However, our progress in this direction was slowed by a lack of consensus regarding which criteria were essential and which would simply be nice to have [23]. As a compromise, we agreed that developing the proposed algorithm would require more expertise than we had and further expert discussion. Therefore, for the second phase of this project, we proposed a Delphi process [87] to guide the further development and fine-tuning of the final evaluation tool.

Although we did not reach a consensus on which criteria qualify as essential, our group discussions provided insights into which qualities to consider in describing and evaluating apps as well as how an optimal tool might be structured. For example, given the dynamic and rapidly evolving use of apps in clinical practice [29,88], flexibility is a significant concern [23,25]. Therefore, the research team recommended an algorithm not only whose cutoff criteria can be modified to fit each evaluated app’s purpose and context but also whose overall functionalities can evolve alongside the surrounding technology [89].
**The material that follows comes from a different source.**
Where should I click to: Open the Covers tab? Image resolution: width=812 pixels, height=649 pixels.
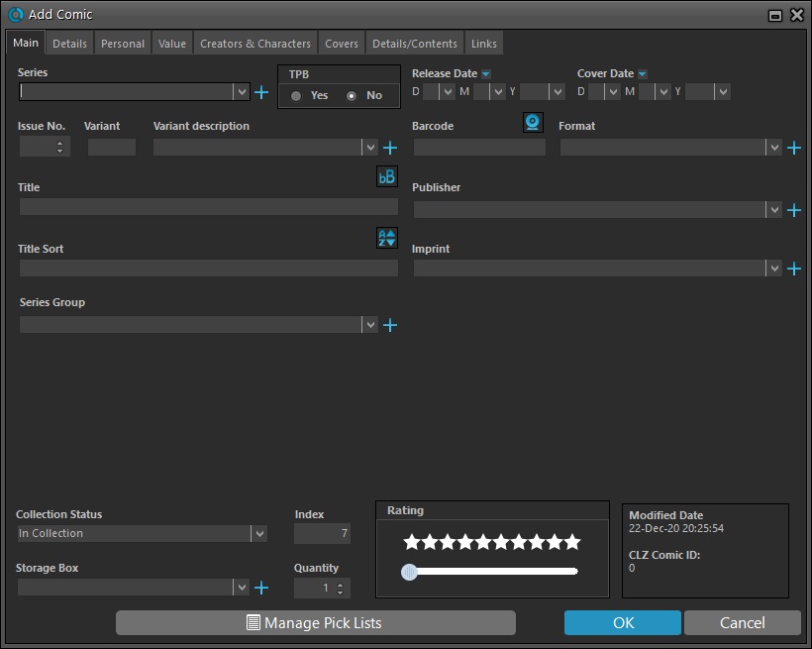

Another point of discussion concerned the difficulty we encountered in finding the information to complete this evaluation tool. HCPs who are less familiar with eHealth apps may have difficulty gathering even basic data, such as the name of an app’s developer or its latest update [13,21,22]. More technologically savvy individuals may have trouble finding information on that app’s scientific basis, how or whether its development processes included stakeholder involvement, or which strategies were used in its implementation. Therefore, we suggest that the proposed tool include a user guide describing why such criteria are important and where to find and how to judge the required information. This echoes a recommendation by the European Network to Advance Best Practices and Technology on Medication Adherence in their Cooperation in Science and Technology Action (CA19132), which facilitates the use of a web-based repository of information on medication adherence technology [90,91]. Although eHealth app developers clearly need to provide relevant details in a clear and easily accessible way, health educators also need to include eHealth evaluation in HCP education and training curricula.

The previous discussion provides the foundation for conducting phase 2 of this study. This phase has three goals: (1) to conduct a Delphi survey to narrow down the number of criteria and develop an algorithm for initial decision-making, (2) to develop a user guide, and (3) to pilot-test the resulting iteration.

Limitations

This study has several limitations. Most notably, at this point in the project, although our list of eHealth app description and evaluation criteria is comprehensive, it remains a preliminary version. That is, despite discussions with various interdisciplinary experts, phase 1 did not produce an in-depth consensus on the essential criteria for a richly detailed but broadly feasible means of evaluating eHealth apps. This drove the decision to design a 2-phase project. In phase 2, which will be a Delphi study [87], we aim to develop a criteria-sorting algorithm. With this in place, the phase will culminate in a version of an eHealth app evaluation tool for pilot-testing.

In addition, all the included studies were assessed using the AGREE-II instrument [42], which was specifically designed to assess clinical practice guideline development reports. Considering the high level of heterogeneity across many of the study characteristics, direct comparability using a single tool was limited. However, although other instruments would have been more suitable in many cases, using various instruments would have yielded equally varied results. As we were primarily interested in the rationales and development processes that supported the dimensions and criteria, the AGREE-II scales provided a consistent assessment of these aspects.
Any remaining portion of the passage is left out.